Tomorrow is Super Tuesday. Numerous states will vote in the presidential primaries -- and it's the first one where former Mayor Bloomberg will appear on the ballot. How well he performs on Super Tuesay (namely, how many votes translated into delegates he gets) will determine if his campaign is viable enough to keep going -- or if this will have a been a two month, nearly $500 million folly.

Bloomberg is worth $60 billion, a sum so vast that even rich people can't really comprehend how rich he is. His net worth is practically the GDP of some countries and he's attempting to use the force of that money to win the Democratic nomination and the presidency.

Bloomberg is basically trying, as close as one can, to buy the American presidency.

After all, he did buy the NYC mayoralty back in 2001, 2005 and 2009. In fact, he shouldn't have been allowed to buy it in 2009 but he got the law changed so that he could run again. Changing laws in their self-interest is the kind of thing that rich people can do! 

But so ghastly and horrible is the presidency of Donald Trump that the idea of yet another rich guy from NYC buying the presidency away from him seems almost worth it to a lot of people, including me!

The thing is, as stomach-churning as this is, the idea of rich people essentially buying things that  are supposed to be precious and sacred, is nothing new. 

Look at the college admissions scandal. Being admitted to a top college should be an honor bestowed on those students who have worked hard in school and achieved great grades, awards, and extracurriculars. But, as we've seen, for the right price and by pulling the right strings, parents can get their kids into great schools even if they don't really merit it.

Right now there's a new book about the movie Chinatown, the classic film about how developers bought huge swaths of Southern California land for next to nothing by starving it of water -- and then getting tax payers to sponsor a new dam to irrigate it, exponentially increasing the value. Even though the movie is fiction it exposes how rich people use their money and power to warp government resources for their own private benefit. "Forget it, Jake, it's Chinatown" is the short-hand way of saying, "We all know this is corruption but the forces behind it are so powerful that it's best not to ask questions or challenge it."

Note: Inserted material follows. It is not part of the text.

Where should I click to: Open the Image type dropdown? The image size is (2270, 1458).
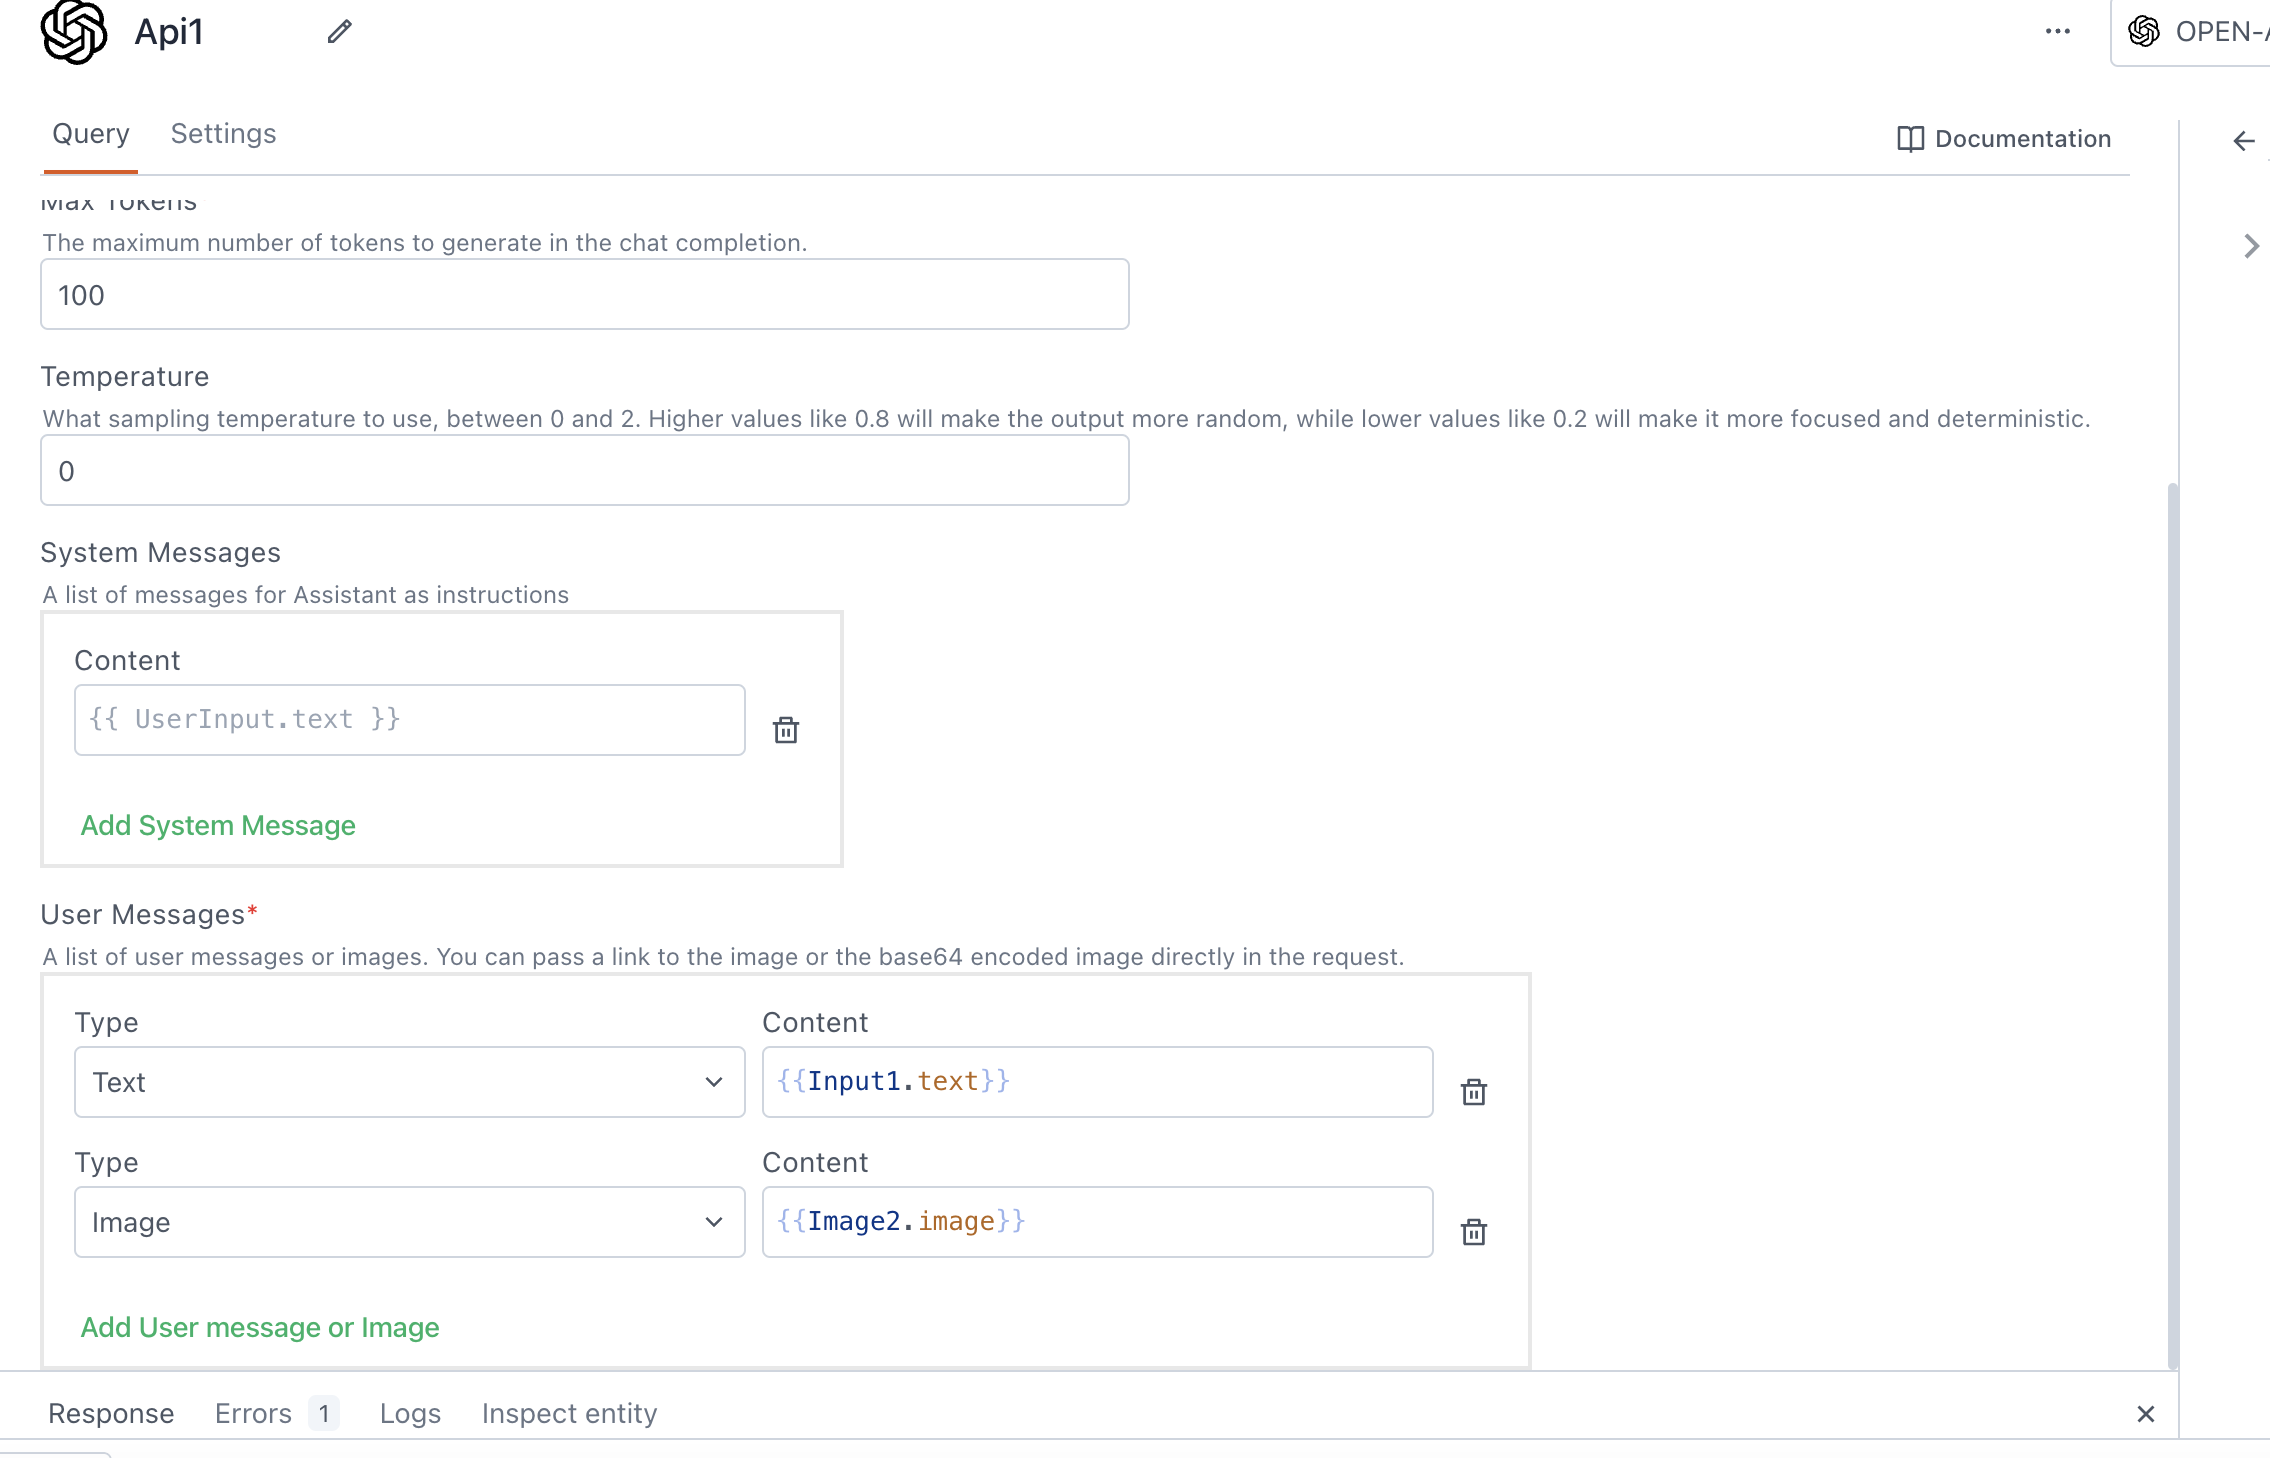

But you can go even further back into history and see how people like Rodrigo Borgia bought the papacy by paying bribes and granting favors to his fellow cardinals -- and by threatening violence against anyone who might challenge his plans. 

In all honesty, everyone and everything has a price, even though we like to pretend they don't.  Nothing really is sacred unless you make it sacred -- and other people might not agree that it's scared.

So forget it, everyone, it's politics!

More than 30 years ago, a book was written about presidential politics called What It Takes? Today the matra should be "What It's Worth" -- and this is something in American life that goes far beyond presidential politics.